MATERIALS AND METHODS

The present cross sectional study was conducted among the patients coming to the OPD and admitted at Department of General Medicine, Sri Manakula Vinayagar Medical College and Hospital, Kalitheerthalkuppam, with symptoms of obstructive sleep apnea. This study was carried with the prior approval from the Institutional Ethics Committee. Mini mental scale, a 30-point questionnaire is used in the present study to assess the prevalence of cognitive impairment in patients with obstructive sleep apnea.¹⁴ A total number of 41 individuals with recently diagnosed cases of OSA were selected as study group. Whereas, forty one healthy age, sex and education matched individuals in the age group of 18–59 years were selected as control group. All cases and controls were selected according to the inclusion/exclusion criteria. Cases and controls were explained in detail about the procedure to be performed in their vernacular language to their satisfaction. Written informed consent was obtained. Inclusion criteria for cases were as follows: (i) Apnea– hypopnea index > 5; (ii) ESS > 10. Inclusion criteria in controls to rule out OSA were as follows: (i) ESS < 10; (ii) Body mass index (BMI) < 30 kg/sq. m; (iii) Neck circumference < 40 cm; (iv) No history of snoring and tiredness; (v) No history of partners observation of apnea, choking and gasping during sleep; (vi) Systolic BP < 120 mm Hg, Diastolic BP < 80 mm Hg.
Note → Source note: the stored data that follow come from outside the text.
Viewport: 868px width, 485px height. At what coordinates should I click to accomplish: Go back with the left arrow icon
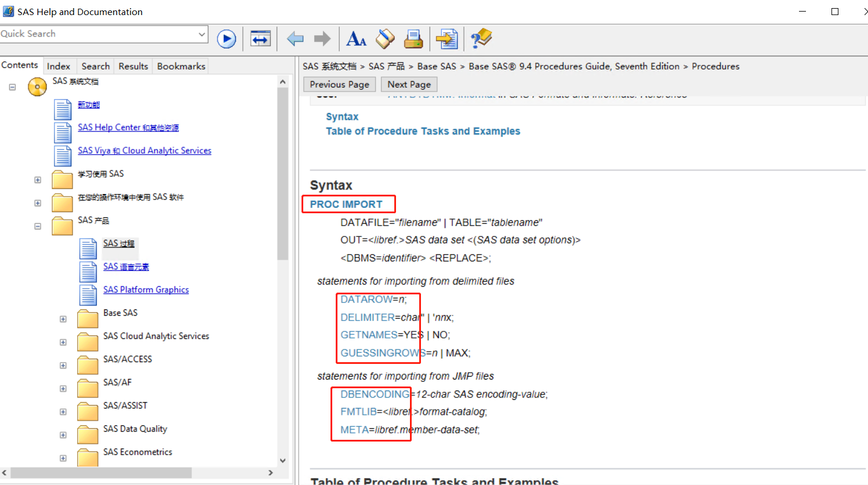295,39
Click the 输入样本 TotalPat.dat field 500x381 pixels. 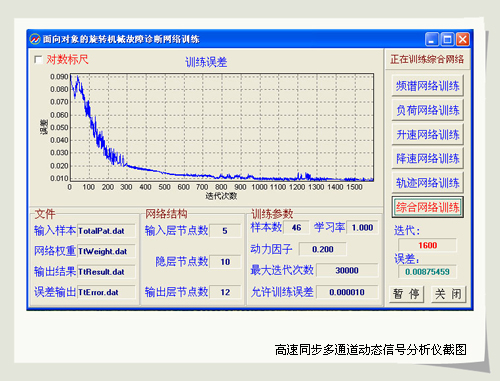tap(106, 231)
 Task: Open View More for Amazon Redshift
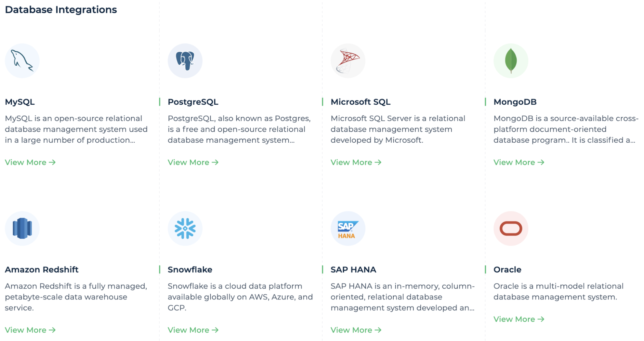click(30, 330)
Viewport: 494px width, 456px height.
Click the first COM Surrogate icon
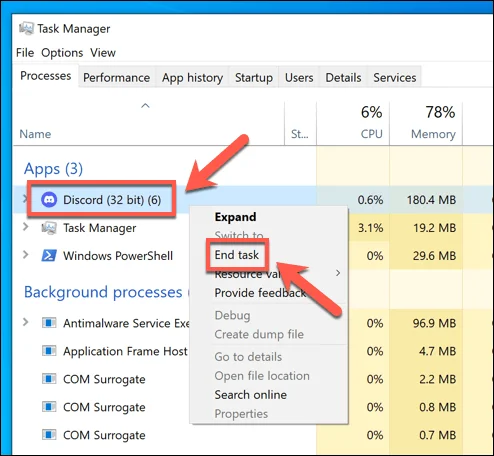tap(49, 379)
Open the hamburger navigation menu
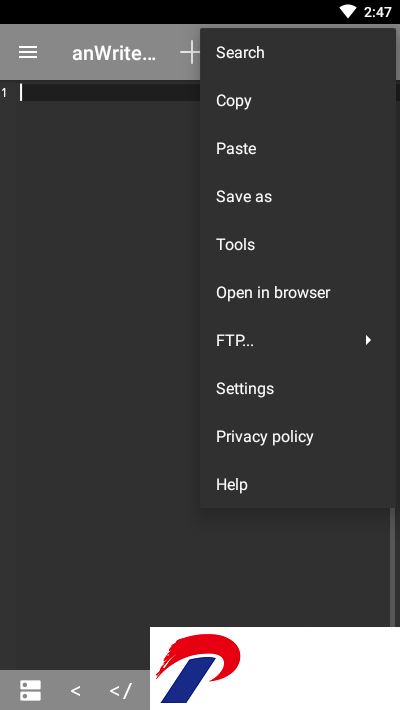Screen dimensions: 400x710 click(x=28, y=53)
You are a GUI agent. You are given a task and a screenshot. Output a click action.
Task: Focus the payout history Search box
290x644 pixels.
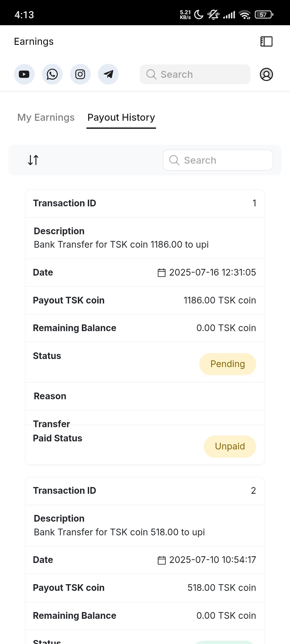[218, 160]
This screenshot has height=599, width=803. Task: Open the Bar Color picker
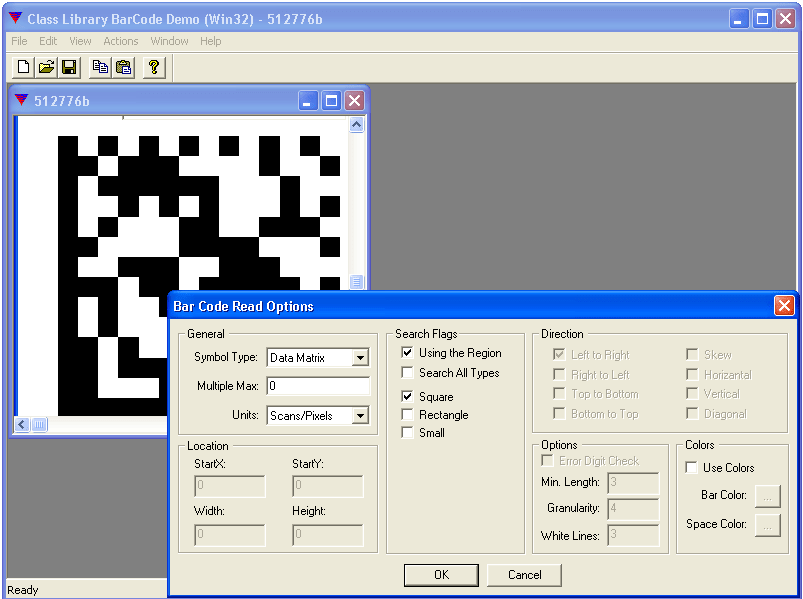pos(767,495)
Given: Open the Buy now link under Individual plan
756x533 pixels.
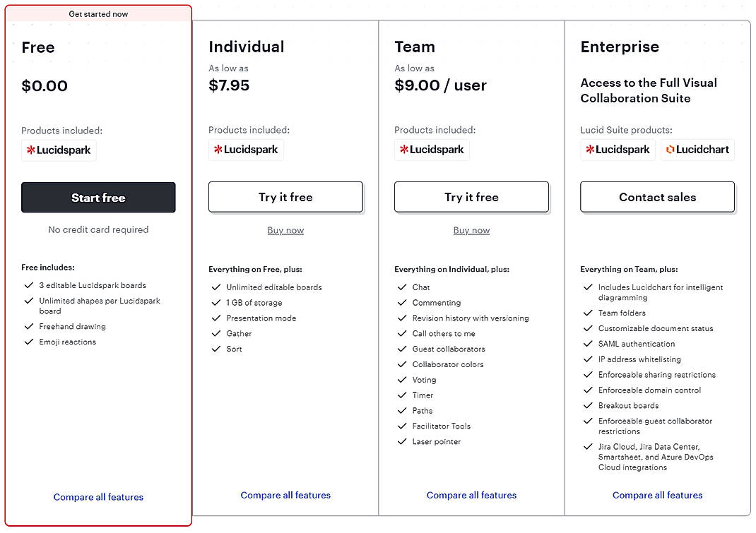Looking at the screenshot, I should point(285,229).
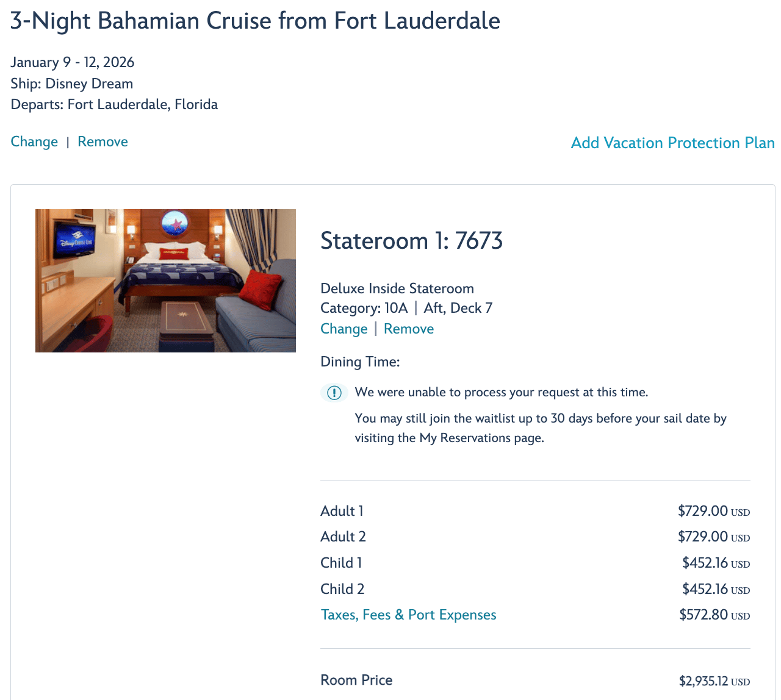Click the Category: 10A text
781x700 pixels.
coord(364,308)
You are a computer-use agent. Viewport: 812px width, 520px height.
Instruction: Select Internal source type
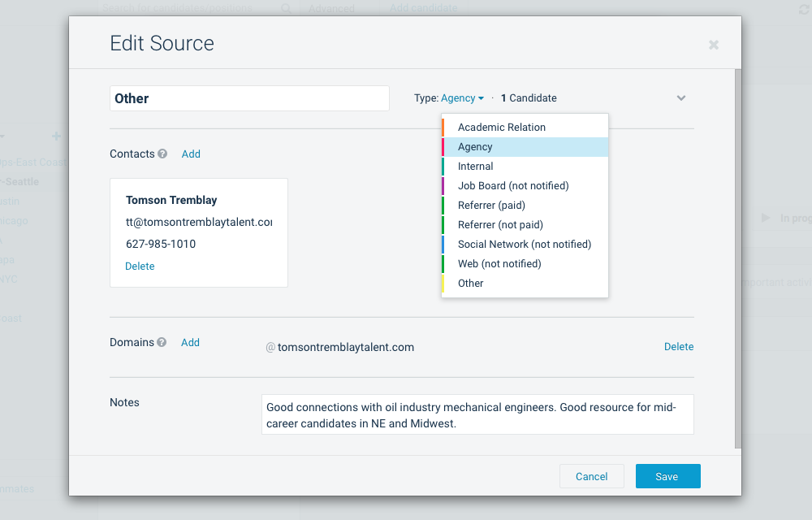475,167

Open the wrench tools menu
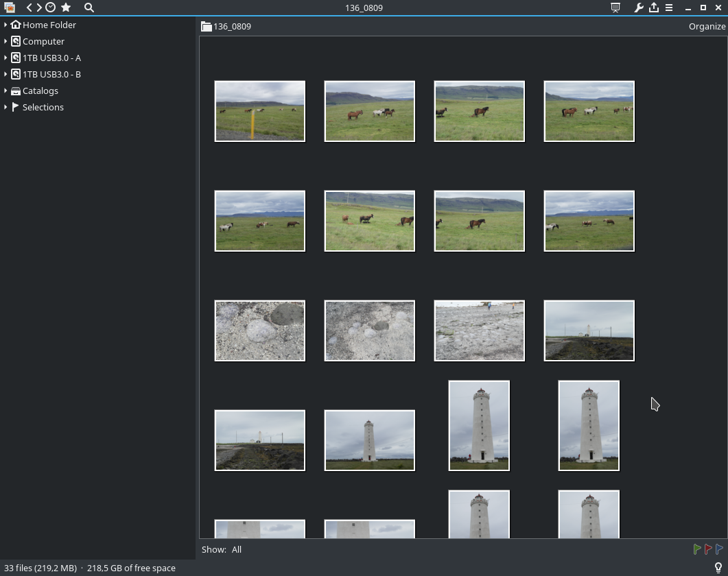(638, 8)
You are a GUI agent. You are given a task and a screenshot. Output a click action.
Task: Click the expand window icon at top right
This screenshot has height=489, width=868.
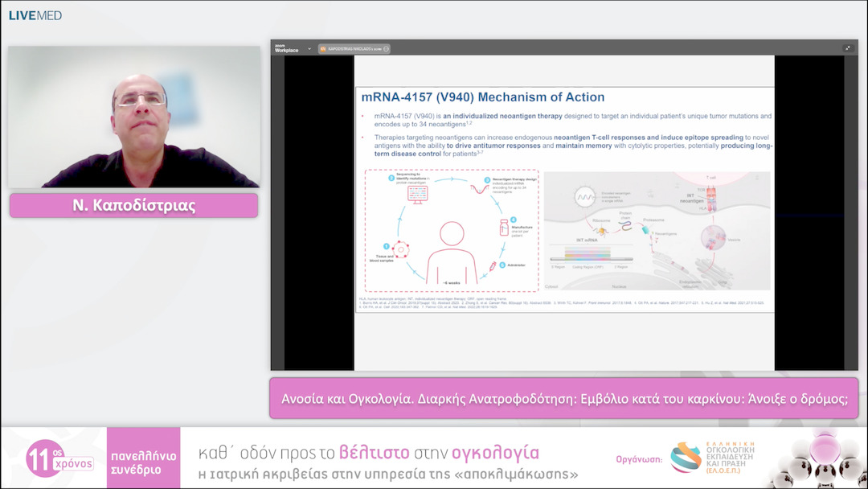coord(847,48)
Statistical Analysis: Intergroup differences between OSA subjects and normal control were assessed using chi-square test and independent t-test. The generalized linear model for repeated measure analysis of variance (ANOVA) test adjusted for age and education years was used to analyze cognitive function measures. The statistical significance criterion was defined as a p value < 0.05 for two-tailed test. The level of significance for comparison of multiple neuropsychological tests was set at p < 0.0063 (= 0.05/8) according to Bonferroni correction. SPSS version 21.0 for Windows (SPSS Inc., Chicago, IL, USA) was used for statistical analysis.

 

RESULT

Baseline Clinical Characteristics between OSA subjects and normal control: Table 1 shows OSA subjects (n = 13) were older (t = 2.787, p = 0.008) and had lower education years (t = -2.419, p = 0.020) than normal control subjects (n = 28). The present also evaluated the parameters like Total sleep time, present results have clearly showed that, the total sleep time in control was 352 (43.8) whereas, the OSA subjects have showed 375 (54.8) which was not statistically no difference difference (p=0.389). The observations from Mean global AHI showed that the normal subjects have shown 51.7 (18.0) and OSA subjects have shown 46.8 (9.5) which is statistically insignificant (p=0.267). ESS score showed no difference between groups at baseline (t = 0.548, p = 0.588). After treatment, ESS score within OSA groups showed no significant difference, as compared to normal control (t = 0.482, p = 0.421).

 

Table 1: Baseline clinical characteristics between OSA subjects and normal control

Data are presented as mean (standard deviation) for continuous variables and number (%) for categorical variables. *p < 0.05, t-test or chi square test.AHI: apnea-hypopnea index, BMI: body mass index, OSA: obstructive sleep apnea.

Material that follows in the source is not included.